The UK Rock & Metal Singles Chart is a record chart which ranks the best-selling rock and heavy metal songs in the United Kingdom. Compiled and published by the Official Charts Company, the data is based on each track's weekly physical sales, digital downloads and streams. In 1997, there were 21 singles that topped the 52 published charts. The first number-one single of the year was "In the Meantime", the debut single by alternative rock band Spacehog, which spent the first three weeks of the year at number one. The final number-one single of the year was "The Memory Remains" by American heavy metal band Metallica.

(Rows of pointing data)
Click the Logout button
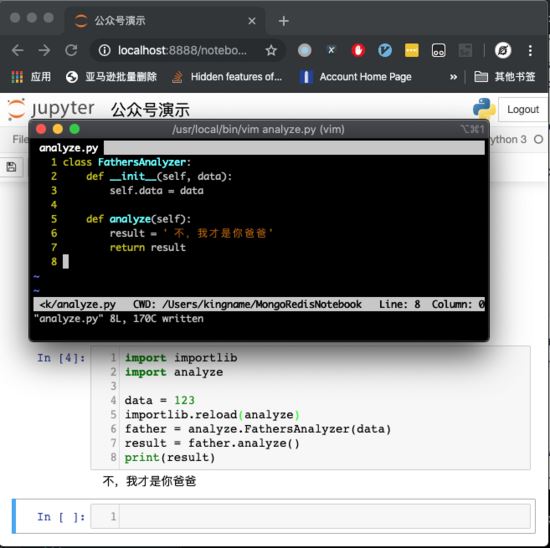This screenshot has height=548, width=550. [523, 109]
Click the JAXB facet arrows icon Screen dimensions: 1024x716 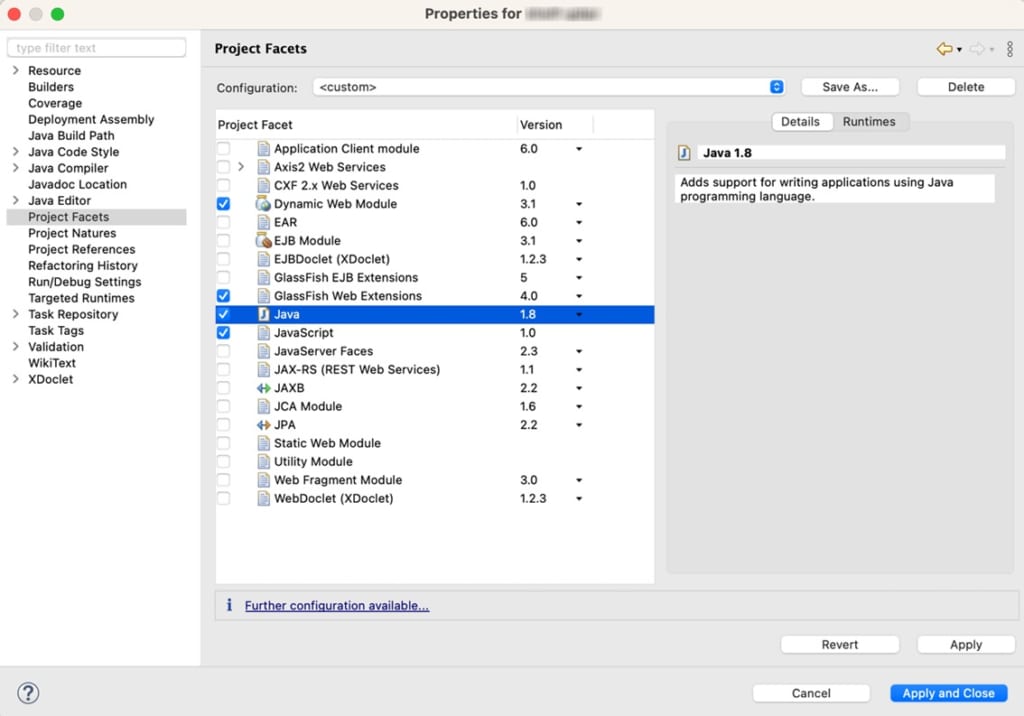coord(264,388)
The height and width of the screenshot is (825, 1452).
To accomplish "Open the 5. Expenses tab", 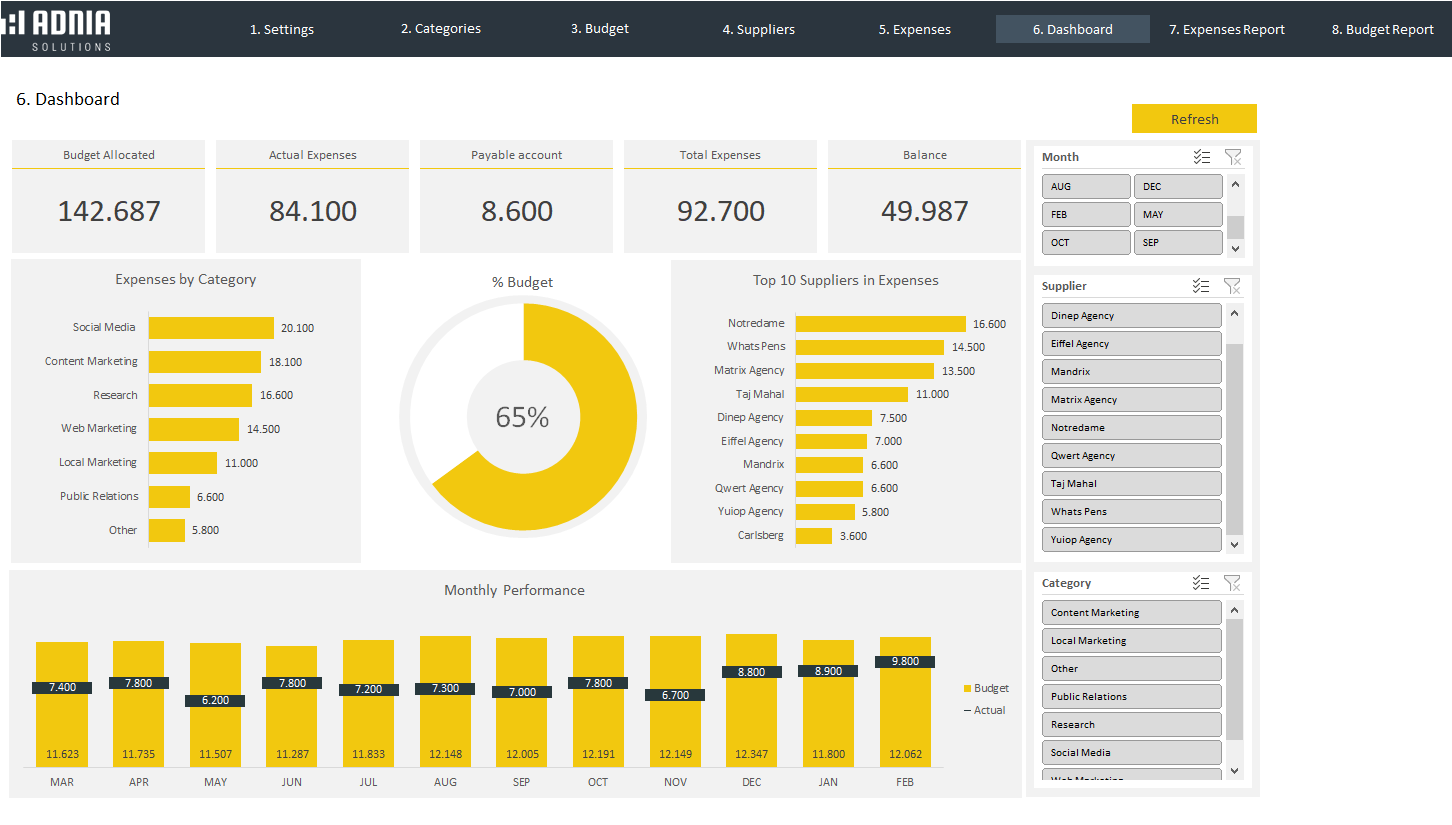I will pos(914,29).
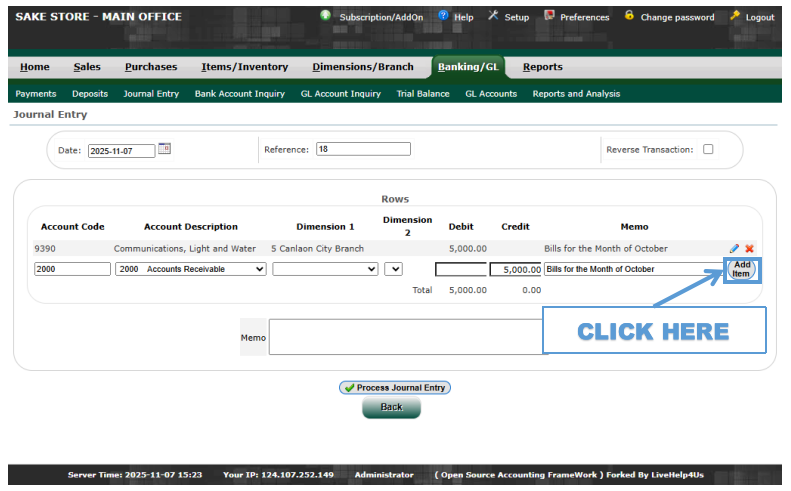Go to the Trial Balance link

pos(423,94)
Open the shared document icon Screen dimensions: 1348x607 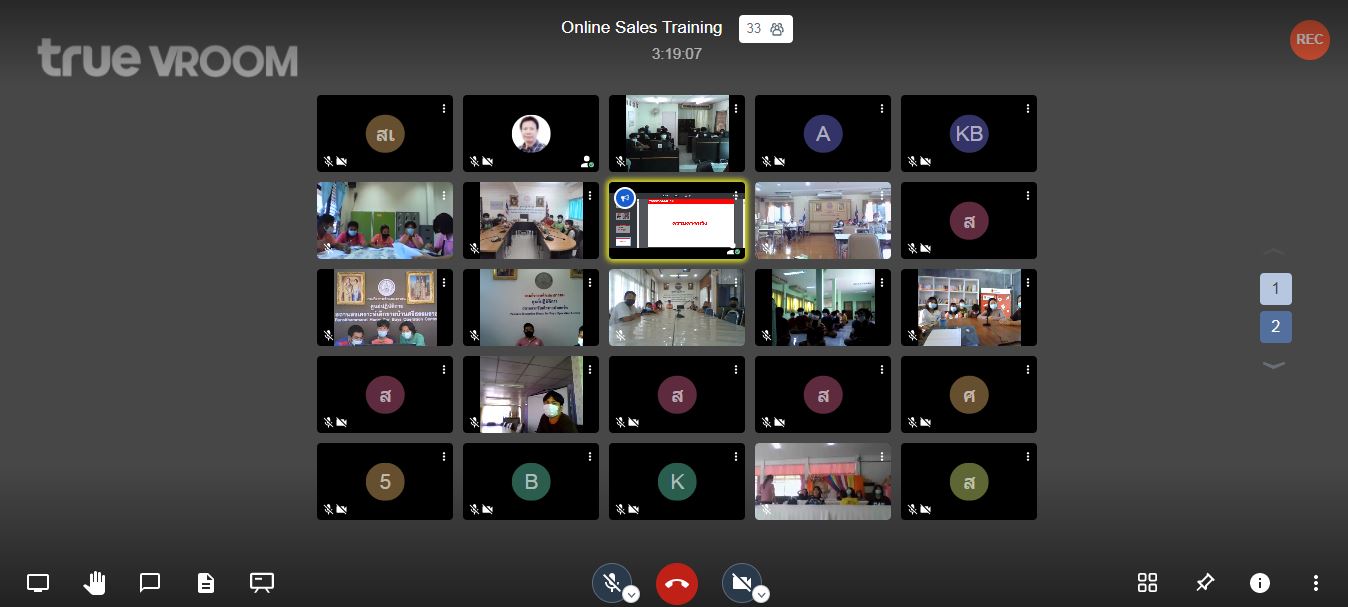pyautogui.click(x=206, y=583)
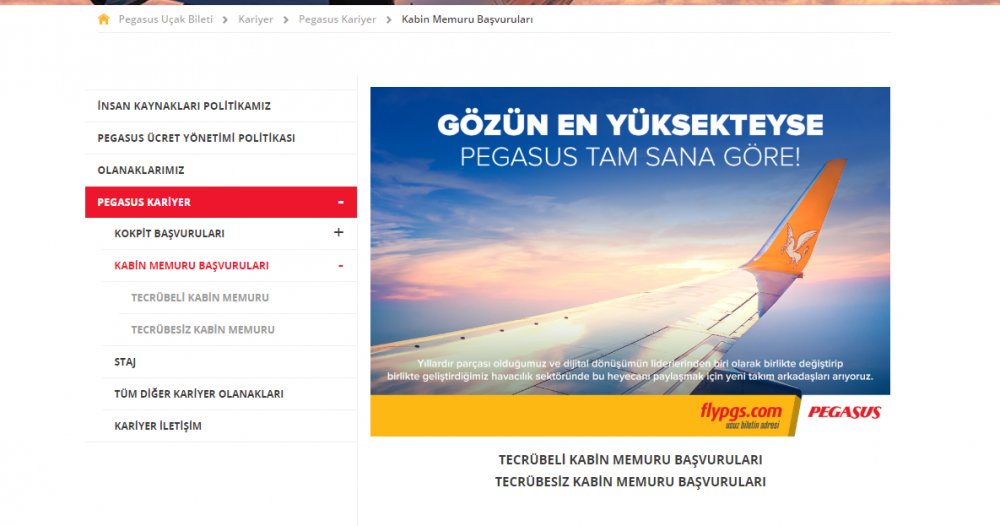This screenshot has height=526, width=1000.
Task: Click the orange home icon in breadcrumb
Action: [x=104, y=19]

Given request A:
According to the passage on the 1997 UK Rock & Metal Singles Chart, how many singles reached number one that year?
Given request B:
Proceed with the passage about the 1997 UK Rock & Metal Singles Chart, picking up right after its last sentence.

Task result A:
21 singles.

Task result B:
The most successful song on the UK Rock & Metal Singles Chart in 1997 was "The Memory Remains" by Metallica, which spent the last six weeks of the year at number one. Reef's "Come Back Brighter" was number one for five weeks, while the band also spent two weeks atop the chart with "Yer Old". Green Day's "Hitchin' a Ride" also spent five weeks at number one, while Jon Bon Jovi was number one for five weeks with "Midnight in Chelsea" (three weeks) and "Queen of New Orleans" (two weeks). Marilyn Manson's "Tourniquet" spent three weeks at number one and one week with "The Beautiful People", while "In the Meantime" by Spacehog, "Song 2" by Blur and "Monkey Wrench" by Foo Fighters were all number one for three weeks. Five singles – "Swallowed" by Bush, "Falling in Love (Is Hard on the Knees)" by Aerosmith, "Freak" by Silverchair, "Afraid" by Mötley Crüe and "Anthem" by The Wildhearts – spent two weeks each at number one on the chart during 1997.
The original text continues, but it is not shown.